### Brief
Leaving out every picture, transcribe the lines from the line that contains "Viewport: 1518px width, 784px" to the end of the entries below, both ends included.

### The data
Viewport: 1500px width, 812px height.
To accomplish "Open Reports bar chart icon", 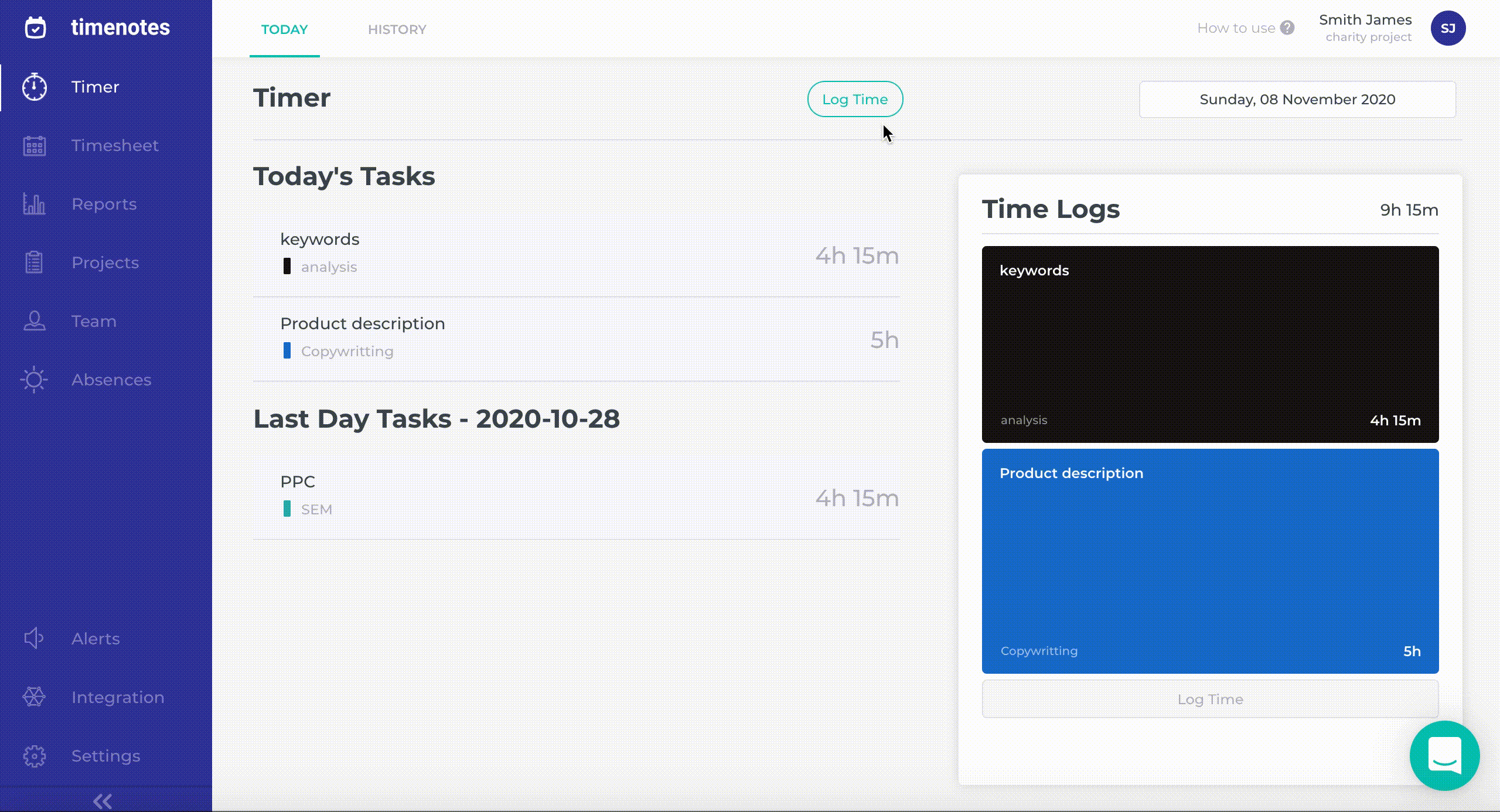I will click(35, 204).
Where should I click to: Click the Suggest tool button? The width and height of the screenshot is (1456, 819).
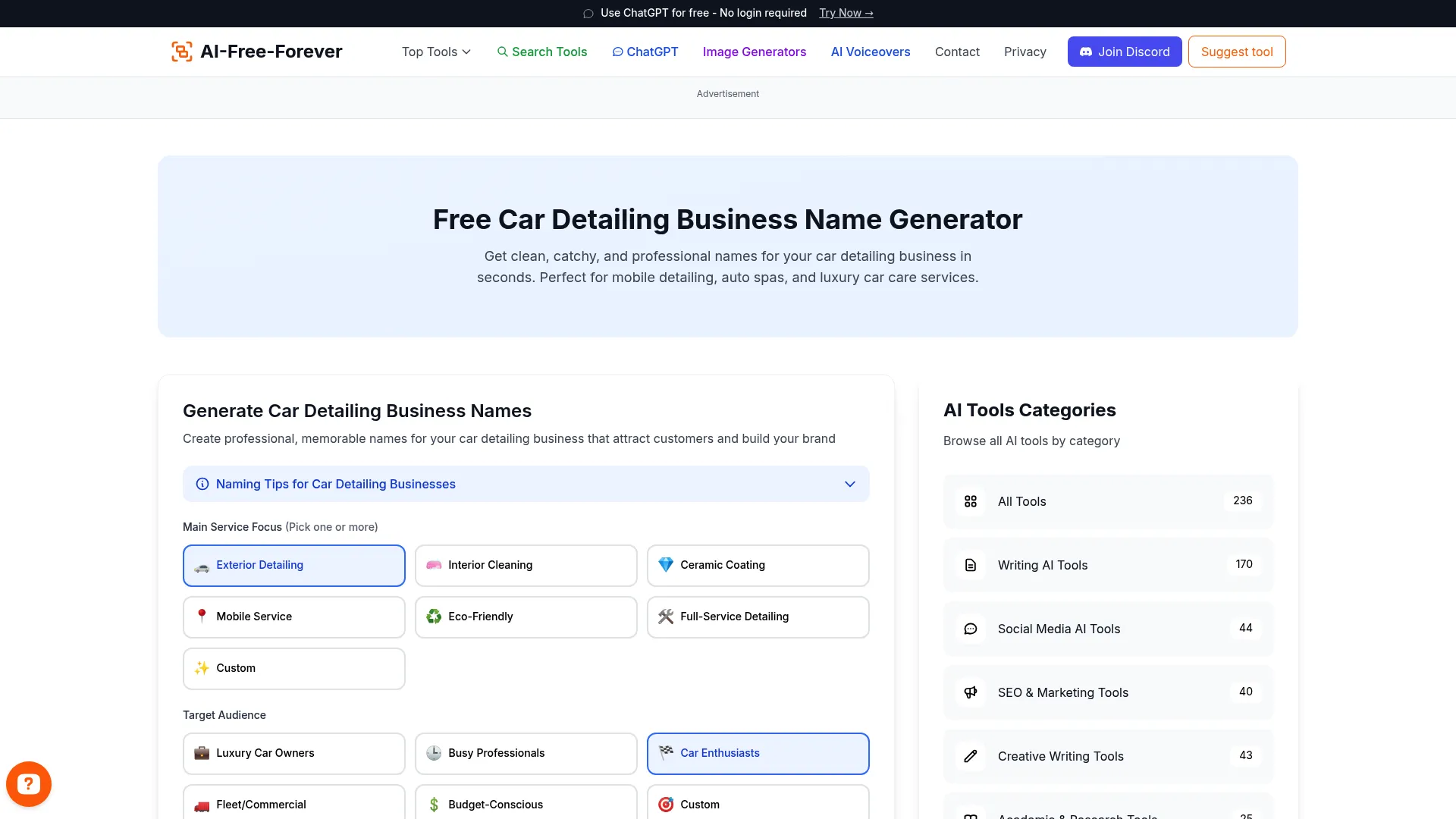pyautogui.click(x=1236, y=52)
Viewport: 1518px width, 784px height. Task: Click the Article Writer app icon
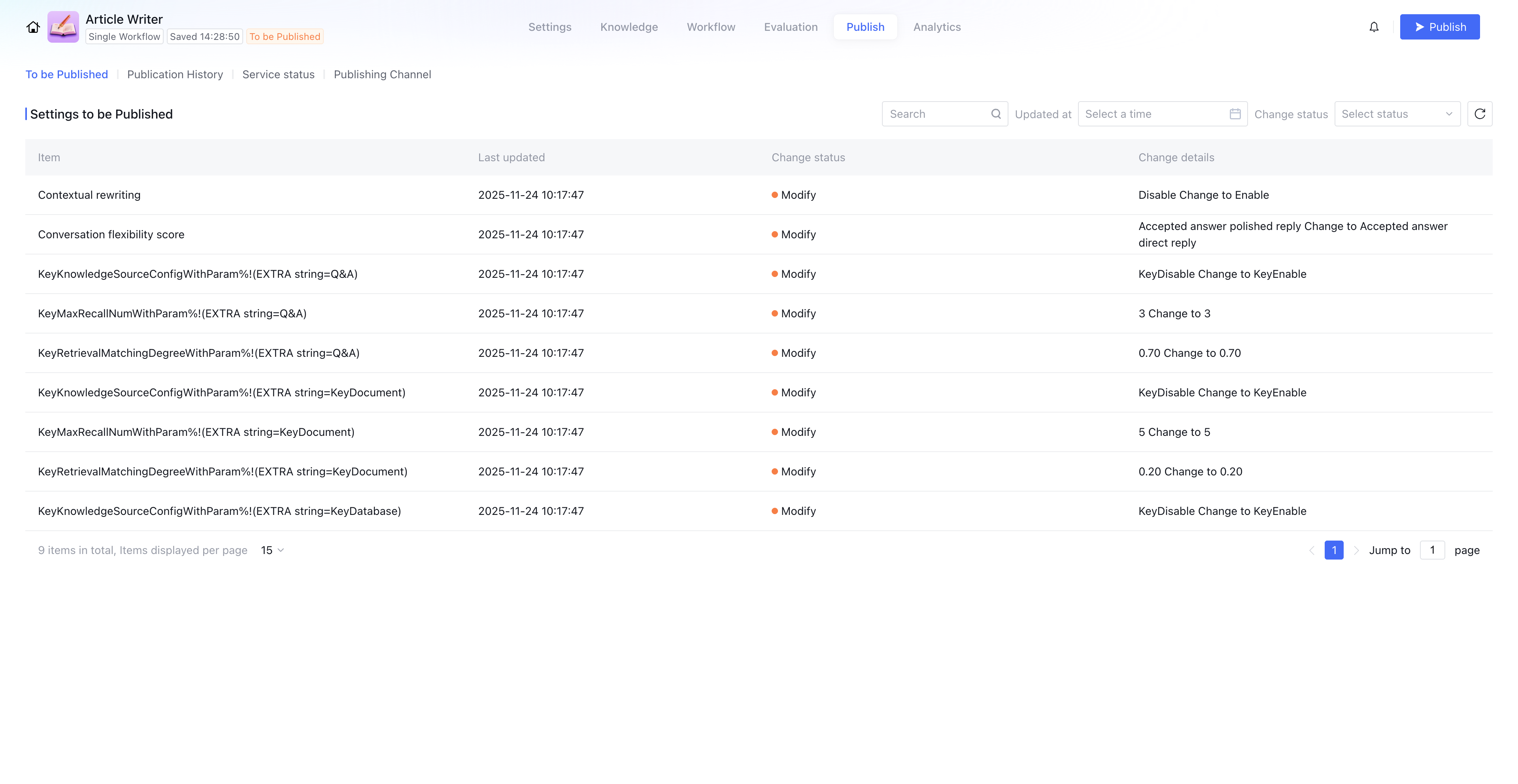pos(63,27)

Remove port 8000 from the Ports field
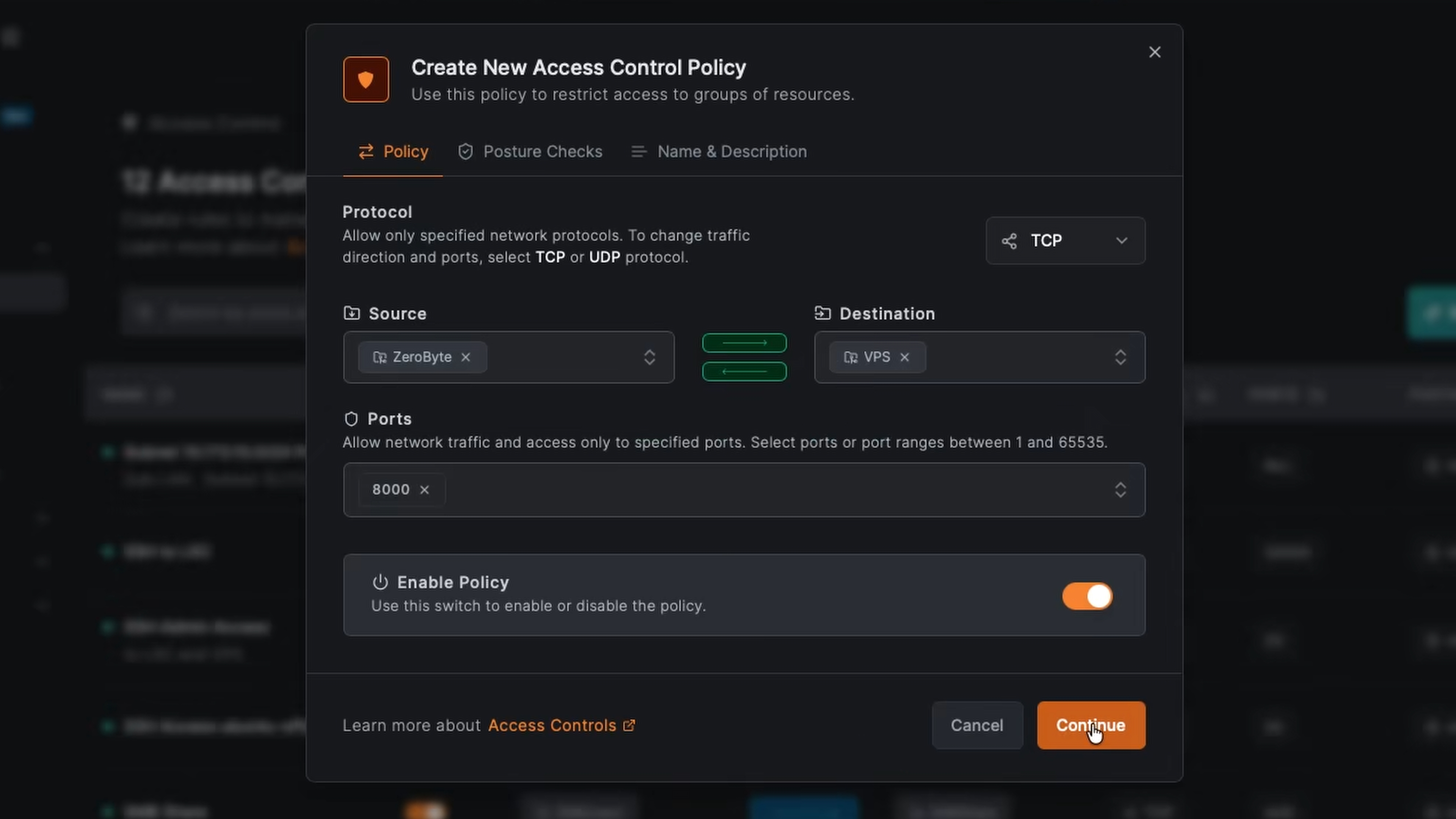[x=425, y=490]
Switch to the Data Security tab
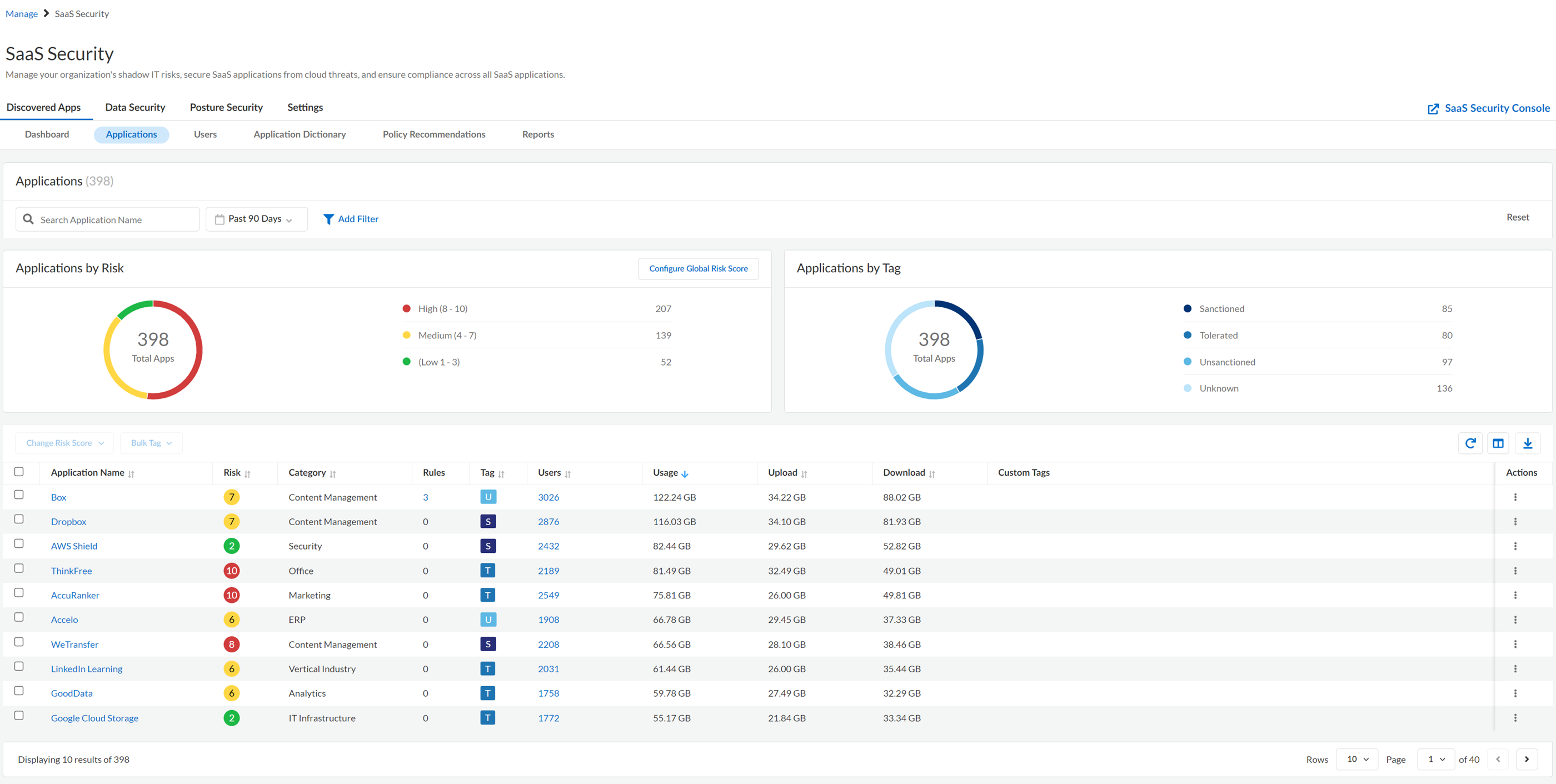The width and height of the screenshot is (1556, 784). coord(134,107)
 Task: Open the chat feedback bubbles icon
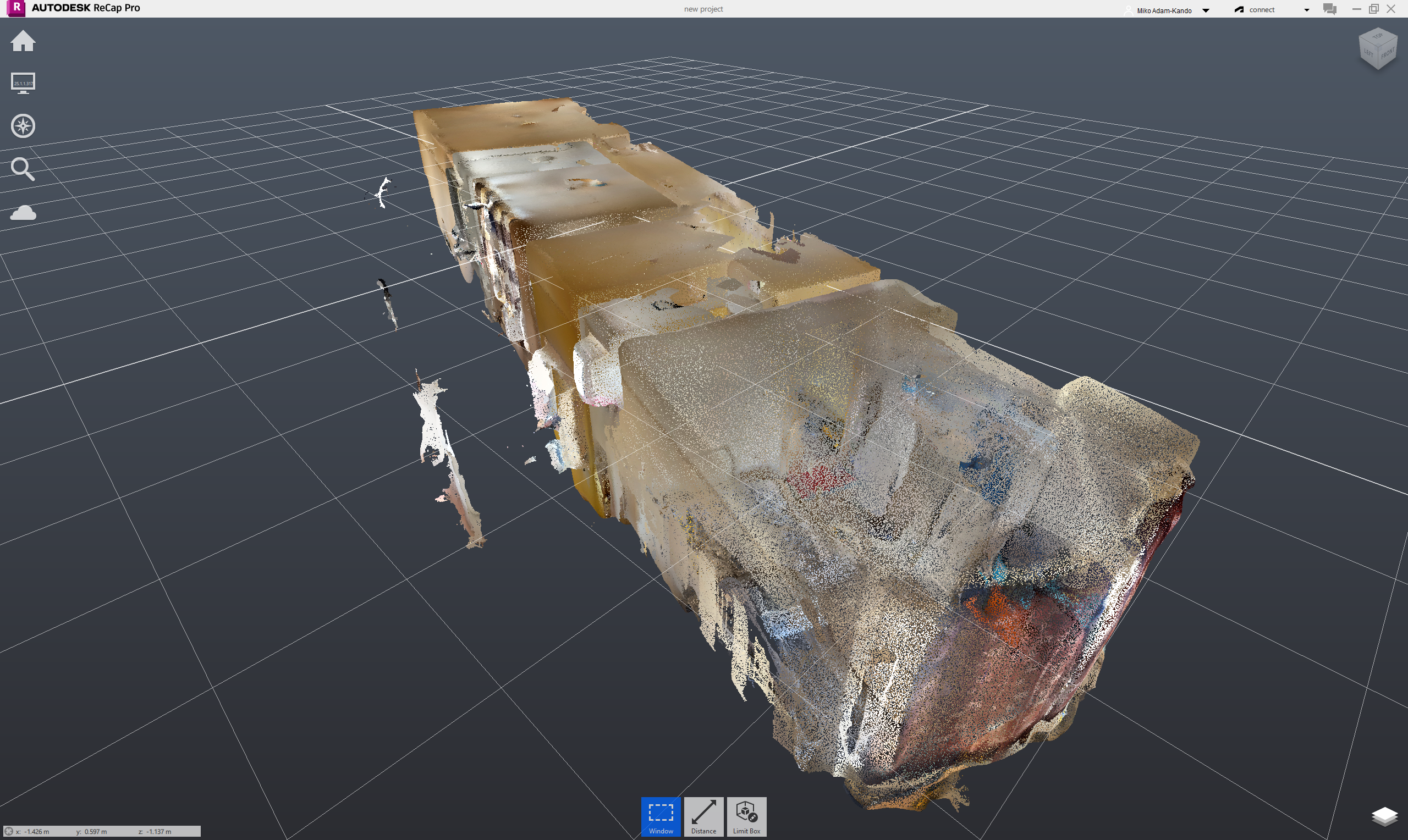pyautogui.click(x=1329, y=9)
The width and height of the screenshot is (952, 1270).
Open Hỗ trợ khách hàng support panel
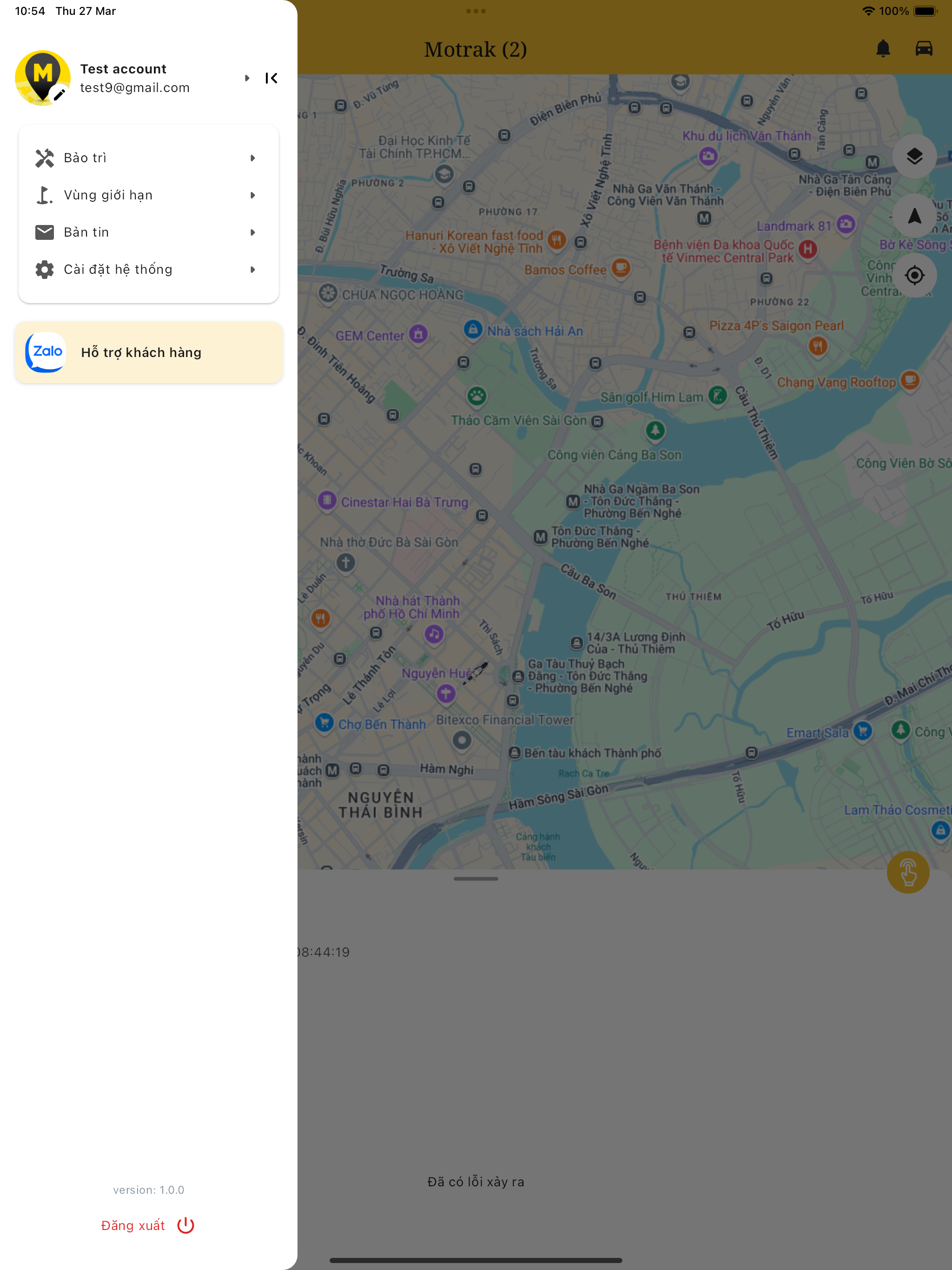[x=141, y=352]
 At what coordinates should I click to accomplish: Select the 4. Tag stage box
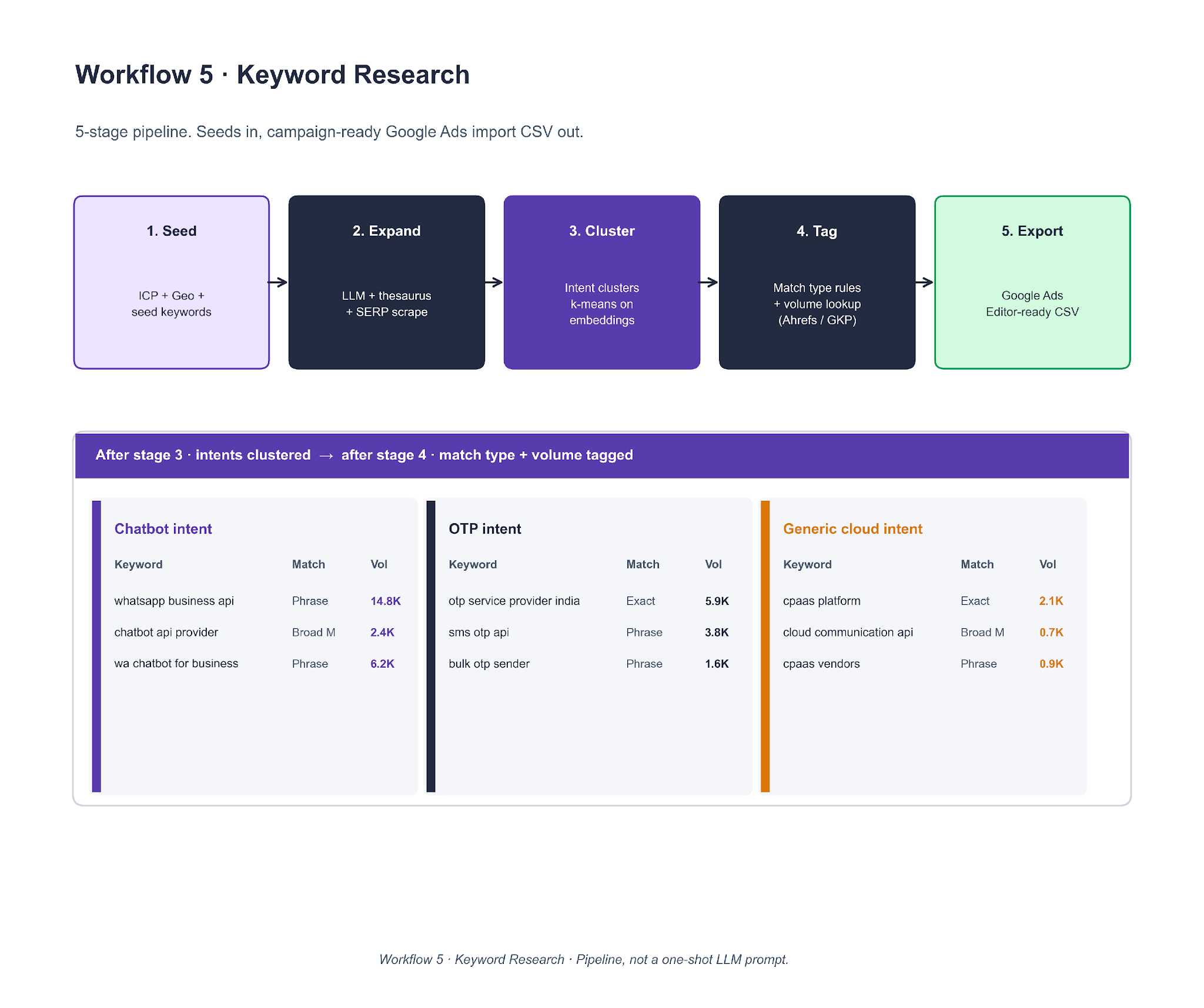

### Exercise solution
Viewport: 1518px width, 784px height. Task: Click the Article Writer app icon
pos(63,27)

Remove port 8000 from the Ports field
[x=425, y=490]
Switch to the Data Security tab
The width and height of the screenshot is (1556, 784). coord(134,107)
 Task: Open the chat feedback bubbles icon
pyautogui.click(x=1329, y=9)
The width and height of the screenshot is (952, 1270).
Open Hỗ trợ khách hàng support panel
[x=141, y=352]
 At what coordinates should I click to accomplish: Select the 4. Tag stage box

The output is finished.